Son of the Morning Read online



  That couldn’t be allowed to happen. One way or another, he would get those papers.

  Grace couldn’t sleep. She was exhausted, but every time she closed her eyes she saw Ford, the sudden, horrible blankness of his eyes as the bullet snuffed out his life, saw him toppling over on the bed.

  It was still raining. She sat huddled in a metal storage building, hidden behind a lawn mower that was missing a wheel, a greasy tool box, some rusting cans of paint, and several moldy cardboard boxes marked “Xmas Decorations.” The eight-by-ten building hadn’t been locked, but then there wasn’t anything in it worth stealing, except for a few wrenches and screwdrivers.

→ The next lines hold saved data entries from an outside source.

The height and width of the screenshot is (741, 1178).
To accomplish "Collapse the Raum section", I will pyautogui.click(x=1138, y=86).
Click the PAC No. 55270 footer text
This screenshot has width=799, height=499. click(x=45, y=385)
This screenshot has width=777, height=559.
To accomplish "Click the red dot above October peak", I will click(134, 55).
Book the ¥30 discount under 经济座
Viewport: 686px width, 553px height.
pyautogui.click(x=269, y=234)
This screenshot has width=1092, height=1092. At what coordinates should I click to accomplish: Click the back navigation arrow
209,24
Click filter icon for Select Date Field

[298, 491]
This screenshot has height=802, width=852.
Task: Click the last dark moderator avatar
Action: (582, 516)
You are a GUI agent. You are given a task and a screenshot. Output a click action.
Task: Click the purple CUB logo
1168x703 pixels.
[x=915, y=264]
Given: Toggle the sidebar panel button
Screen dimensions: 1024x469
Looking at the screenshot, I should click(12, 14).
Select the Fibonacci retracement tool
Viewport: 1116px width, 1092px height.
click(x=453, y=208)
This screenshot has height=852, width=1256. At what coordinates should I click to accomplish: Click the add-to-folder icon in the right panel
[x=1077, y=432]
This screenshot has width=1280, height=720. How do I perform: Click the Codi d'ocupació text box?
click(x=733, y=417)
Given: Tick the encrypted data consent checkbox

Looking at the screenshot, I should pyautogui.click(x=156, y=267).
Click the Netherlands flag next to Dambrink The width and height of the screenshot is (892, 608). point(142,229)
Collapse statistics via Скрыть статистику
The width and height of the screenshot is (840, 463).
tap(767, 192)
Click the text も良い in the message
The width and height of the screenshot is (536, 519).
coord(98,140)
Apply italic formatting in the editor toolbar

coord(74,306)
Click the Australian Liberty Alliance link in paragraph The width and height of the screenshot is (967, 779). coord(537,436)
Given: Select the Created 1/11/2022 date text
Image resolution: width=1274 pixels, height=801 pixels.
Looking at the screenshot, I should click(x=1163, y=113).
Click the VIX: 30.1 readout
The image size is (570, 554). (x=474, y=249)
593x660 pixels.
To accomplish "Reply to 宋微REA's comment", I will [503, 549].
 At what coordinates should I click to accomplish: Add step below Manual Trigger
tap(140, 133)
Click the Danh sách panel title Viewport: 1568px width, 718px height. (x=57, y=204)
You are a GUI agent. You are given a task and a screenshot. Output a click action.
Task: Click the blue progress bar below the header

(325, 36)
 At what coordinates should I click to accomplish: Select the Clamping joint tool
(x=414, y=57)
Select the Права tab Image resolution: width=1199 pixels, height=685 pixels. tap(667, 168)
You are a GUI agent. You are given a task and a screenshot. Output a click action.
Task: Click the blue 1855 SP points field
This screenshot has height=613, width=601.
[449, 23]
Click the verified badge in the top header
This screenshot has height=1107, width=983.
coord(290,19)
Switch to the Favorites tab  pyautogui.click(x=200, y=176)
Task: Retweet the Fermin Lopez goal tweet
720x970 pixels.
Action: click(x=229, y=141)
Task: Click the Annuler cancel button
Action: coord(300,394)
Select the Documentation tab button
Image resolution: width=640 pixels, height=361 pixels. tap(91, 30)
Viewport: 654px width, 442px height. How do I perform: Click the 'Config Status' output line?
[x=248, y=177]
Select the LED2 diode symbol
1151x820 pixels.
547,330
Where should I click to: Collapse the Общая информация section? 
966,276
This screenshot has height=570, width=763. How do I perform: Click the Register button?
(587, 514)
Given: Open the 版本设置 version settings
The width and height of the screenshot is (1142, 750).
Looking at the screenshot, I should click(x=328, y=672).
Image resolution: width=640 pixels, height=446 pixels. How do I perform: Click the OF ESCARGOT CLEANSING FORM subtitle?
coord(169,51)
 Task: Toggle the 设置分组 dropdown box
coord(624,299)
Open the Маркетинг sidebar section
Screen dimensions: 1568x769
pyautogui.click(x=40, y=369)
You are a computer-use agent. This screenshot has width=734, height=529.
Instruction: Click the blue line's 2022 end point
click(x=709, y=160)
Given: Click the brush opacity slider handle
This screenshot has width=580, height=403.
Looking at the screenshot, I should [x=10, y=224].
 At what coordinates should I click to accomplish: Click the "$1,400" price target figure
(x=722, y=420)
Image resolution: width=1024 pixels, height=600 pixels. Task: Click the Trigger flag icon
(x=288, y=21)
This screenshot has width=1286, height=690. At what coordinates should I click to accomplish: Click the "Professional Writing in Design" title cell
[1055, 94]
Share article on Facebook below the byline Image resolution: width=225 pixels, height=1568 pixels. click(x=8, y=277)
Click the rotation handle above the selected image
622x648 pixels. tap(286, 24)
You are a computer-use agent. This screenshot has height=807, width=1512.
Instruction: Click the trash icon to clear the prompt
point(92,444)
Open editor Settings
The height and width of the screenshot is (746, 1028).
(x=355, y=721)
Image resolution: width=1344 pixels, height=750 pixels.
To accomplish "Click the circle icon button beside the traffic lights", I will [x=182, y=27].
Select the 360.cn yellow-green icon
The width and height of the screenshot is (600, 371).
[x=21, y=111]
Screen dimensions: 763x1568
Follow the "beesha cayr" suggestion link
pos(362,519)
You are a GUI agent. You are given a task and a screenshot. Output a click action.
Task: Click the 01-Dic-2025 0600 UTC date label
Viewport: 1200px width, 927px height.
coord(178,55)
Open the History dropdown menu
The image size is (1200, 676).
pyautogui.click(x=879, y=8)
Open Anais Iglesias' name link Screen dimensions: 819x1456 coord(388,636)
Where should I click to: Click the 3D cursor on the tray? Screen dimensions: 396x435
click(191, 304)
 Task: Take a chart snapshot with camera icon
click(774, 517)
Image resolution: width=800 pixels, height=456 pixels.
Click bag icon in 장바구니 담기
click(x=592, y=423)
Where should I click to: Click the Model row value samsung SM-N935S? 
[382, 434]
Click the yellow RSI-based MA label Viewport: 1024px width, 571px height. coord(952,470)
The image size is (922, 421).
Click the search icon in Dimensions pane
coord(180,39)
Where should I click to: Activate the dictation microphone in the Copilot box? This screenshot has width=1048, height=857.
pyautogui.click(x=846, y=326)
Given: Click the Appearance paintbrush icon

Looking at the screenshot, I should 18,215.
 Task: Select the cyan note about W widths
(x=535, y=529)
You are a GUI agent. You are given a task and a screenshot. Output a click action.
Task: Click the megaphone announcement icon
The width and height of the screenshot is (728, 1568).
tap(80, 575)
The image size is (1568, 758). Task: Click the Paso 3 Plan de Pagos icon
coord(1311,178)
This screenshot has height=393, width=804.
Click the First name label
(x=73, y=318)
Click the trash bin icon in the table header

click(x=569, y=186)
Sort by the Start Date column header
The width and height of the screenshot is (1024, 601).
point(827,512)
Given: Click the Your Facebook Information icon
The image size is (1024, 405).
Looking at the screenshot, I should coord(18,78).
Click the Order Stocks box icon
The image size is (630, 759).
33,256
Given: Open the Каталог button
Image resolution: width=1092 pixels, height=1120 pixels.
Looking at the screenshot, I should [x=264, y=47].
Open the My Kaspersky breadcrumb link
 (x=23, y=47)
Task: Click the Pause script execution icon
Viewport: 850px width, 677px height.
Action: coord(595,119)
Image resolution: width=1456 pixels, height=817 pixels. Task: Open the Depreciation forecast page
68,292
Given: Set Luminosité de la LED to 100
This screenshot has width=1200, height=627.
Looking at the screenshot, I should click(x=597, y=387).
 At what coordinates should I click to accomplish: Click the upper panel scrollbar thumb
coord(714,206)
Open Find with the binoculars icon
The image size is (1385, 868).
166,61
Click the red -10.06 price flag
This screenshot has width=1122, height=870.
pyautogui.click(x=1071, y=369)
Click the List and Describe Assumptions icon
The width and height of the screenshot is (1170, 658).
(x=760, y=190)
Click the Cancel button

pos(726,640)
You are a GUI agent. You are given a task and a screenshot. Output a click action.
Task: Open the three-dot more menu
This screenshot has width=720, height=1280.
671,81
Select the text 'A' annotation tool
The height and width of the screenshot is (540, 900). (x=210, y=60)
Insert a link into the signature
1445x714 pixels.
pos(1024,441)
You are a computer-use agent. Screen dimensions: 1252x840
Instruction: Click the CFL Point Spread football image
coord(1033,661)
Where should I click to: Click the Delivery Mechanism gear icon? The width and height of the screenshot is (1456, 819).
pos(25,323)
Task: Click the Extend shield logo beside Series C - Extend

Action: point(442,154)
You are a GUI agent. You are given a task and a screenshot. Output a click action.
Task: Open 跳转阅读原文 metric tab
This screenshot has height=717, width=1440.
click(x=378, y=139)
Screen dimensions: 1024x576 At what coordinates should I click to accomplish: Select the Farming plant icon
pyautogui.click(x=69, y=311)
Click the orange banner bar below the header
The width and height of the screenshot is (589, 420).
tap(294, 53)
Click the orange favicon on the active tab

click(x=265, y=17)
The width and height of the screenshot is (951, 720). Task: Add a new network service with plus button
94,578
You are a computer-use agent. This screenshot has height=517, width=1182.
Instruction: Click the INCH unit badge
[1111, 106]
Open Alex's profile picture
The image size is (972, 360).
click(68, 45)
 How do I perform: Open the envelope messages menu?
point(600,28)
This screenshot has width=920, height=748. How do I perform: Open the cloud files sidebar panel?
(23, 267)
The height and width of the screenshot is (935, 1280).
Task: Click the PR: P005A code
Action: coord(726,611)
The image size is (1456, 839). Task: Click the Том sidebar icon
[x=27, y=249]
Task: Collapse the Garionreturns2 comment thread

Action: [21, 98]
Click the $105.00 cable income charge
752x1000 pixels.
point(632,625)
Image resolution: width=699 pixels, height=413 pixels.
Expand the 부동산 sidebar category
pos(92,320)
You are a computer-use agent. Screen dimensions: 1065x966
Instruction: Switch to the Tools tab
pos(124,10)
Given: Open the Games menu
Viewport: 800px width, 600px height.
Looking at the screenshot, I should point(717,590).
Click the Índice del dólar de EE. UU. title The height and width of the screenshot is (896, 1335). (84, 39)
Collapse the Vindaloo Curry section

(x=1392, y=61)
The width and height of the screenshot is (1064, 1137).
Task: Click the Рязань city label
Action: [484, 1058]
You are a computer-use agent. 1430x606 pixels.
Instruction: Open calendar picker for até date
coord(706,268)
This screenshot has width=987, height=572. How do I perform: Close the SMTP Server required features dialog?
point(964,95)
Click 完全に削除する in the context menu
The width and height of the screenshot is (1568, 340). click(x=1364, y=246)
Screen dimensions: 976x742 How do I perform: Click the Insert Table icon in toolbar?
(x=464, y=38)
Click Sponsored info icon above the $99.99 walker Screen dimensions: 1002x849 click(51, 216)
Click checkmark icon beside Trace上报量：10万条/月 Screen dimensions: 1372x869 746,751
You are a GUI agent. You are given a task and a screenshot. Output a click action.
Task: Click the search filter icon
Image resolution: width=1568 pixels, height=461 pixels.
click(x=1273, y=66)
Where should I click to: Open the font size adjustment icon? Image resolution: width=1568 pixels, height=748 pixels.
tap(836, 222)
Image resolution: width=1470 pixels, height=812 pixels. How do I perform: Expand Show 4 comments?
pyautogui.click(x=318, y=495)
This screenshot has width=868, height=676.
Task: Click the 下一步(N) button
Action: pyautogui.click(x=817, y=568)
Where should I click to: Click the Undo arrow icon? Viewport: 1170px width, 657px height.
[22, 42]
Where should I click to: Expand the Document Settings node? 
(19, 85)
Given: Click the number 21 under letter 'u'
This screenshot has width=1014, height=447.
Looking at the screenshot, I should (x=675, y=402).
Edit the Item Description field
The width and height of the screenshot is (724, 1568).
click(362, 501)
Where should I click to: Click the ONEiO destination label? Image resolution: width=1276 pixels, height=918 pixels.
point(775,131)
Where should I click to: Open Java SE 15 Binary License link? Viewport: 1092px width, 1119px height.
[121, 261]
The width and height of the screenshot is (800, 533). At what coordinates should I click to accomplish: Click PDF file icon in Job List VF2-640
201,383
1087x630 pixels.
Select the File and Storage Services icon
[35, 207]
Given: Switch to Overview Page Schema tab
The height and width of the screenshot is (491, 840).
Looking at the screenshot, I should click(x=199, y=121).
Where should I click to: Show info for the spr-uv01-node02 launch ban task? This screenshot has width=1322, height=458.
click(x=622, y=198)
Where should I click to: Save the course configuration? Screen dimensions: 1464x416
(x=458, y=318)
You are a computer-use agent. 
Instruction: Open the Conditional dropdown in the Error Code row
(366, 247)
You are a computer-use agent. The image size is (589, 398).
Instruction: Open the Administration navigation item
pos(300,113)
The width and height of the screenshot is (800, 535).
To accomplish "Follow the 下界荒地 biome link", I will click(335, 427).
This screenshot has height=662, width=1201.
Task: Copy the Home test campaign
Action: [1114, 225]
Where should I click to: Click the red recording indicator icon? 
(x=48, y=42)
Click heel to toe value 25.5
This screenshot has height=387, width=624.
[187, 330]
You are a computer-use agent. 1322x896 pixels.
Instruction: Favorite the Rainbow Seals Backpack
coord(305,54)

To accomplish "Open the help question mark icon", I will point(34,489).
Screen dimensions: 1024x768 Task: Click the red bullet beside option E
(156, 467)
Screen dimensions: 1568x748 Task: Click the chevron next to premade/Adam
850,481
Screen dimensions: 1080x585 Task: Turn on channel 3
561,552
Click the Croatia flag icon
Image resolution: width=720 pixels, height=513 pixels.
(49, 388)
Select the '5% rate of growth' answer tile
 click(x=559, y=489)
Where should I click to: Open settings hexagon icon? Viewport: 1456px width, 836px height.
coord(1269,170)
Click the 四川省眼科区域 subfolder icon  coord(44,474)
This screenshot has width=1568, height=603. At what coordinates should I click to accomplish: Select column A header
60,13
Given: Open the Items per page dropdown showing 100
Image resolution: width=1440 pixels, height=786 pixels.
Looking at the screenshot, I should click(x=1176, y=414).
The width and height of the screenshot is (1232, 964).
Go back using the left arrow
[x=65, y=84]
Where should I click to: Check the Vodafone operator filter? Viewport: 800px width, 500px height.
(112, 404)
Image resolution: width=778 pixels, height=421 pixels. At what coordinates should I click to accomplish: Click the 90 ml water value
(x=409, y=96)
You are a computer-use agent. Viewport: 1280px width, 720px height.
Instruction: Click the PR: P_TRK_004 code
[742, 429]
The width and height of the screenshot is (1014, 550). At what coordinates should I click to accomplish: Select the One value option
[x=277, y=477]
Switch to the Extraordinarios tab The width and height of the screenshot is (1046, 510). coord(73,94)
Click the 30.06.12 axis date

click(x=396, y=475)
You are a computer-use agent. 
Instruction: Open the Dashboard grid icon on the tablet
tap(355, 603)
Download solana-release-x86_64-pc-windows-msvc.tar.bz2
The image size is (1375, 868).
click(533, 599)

  She wasn’t certain exactly where she was. She had simply walked north until she was too tired to walk any farther, then taken refuge in the storage building behind a ’fifties-style ranch house. The neighborhood was showing signs of raggedness as its lower-middle-class respectability slowly deteriorated. No cars were parked in the carport, so she had taken the chance that no one was there. If any neighbors were at home, the rain had kept them indoors, and no one shouted at her as she walked slowly across the backyard and opened the flimsy metal door.

  She had scrambled over the clutter until she reached a back corner, then settled down on the dirty cement. She had sat in a stupor, staring at nothing. Time passed, but she had no grasp of it. After a while she heard a car drive up, and several car doors slammed. Kids yelled and argued, and a woman’s voice irritably told them to shut up. There was the squeak of a storm door opening, then the slam of another door, and the human clatter was silenced behind walls that held warmth and normalcy.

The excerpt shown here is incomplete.